> [PROBLEM DETAILS]: Every line from the one with "Like nazorro77's comment with small heart" up to and including the one with "1340x511 pixels." is to be output exactly as it appears below; pictures are not.

> [DATA FOR REVIEW]:
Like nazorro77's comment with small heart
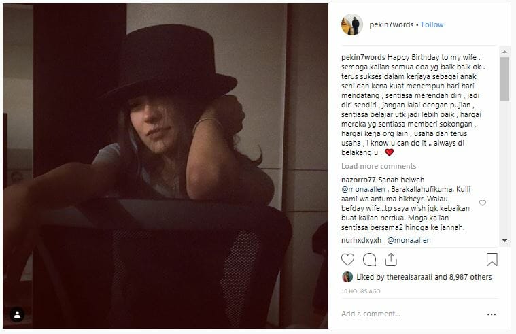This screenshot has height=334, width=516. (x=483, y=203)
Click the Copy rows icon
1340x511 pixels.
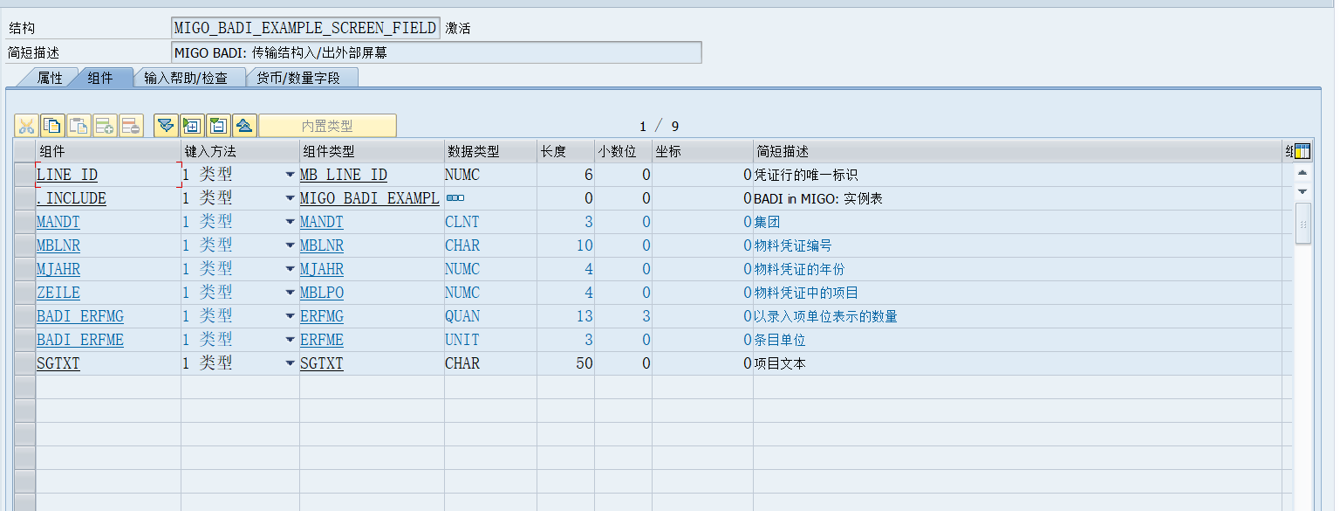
---
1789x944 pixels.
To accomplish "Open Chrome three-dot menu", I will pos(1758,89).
--
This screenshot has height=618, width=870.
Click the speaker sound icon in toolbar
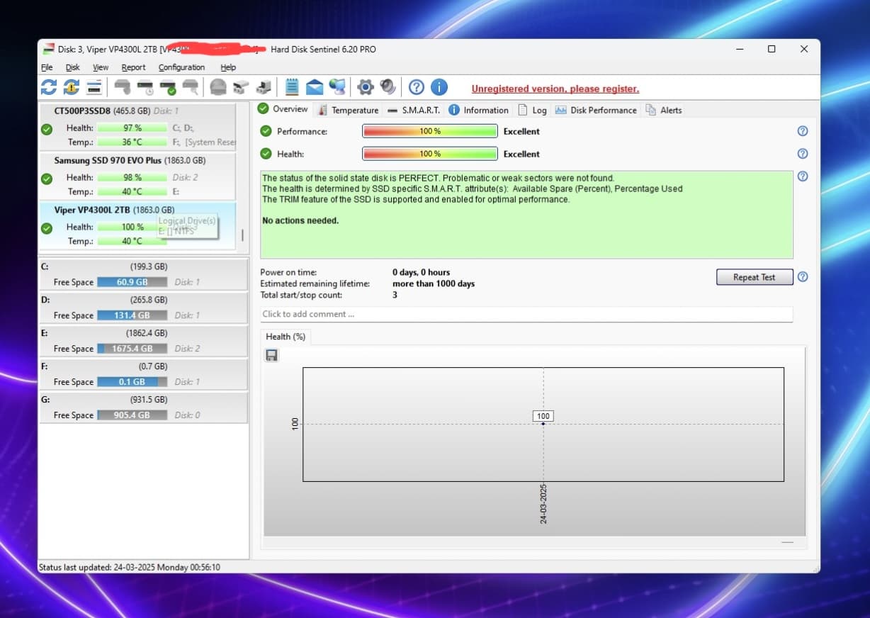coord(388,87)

> [SOLUTION]:
Like nazorro77's comment with small heart
This screenshot has height=334, width=516. (x=483, y=203)
Click the Copy rows icon
1340x511 pixels.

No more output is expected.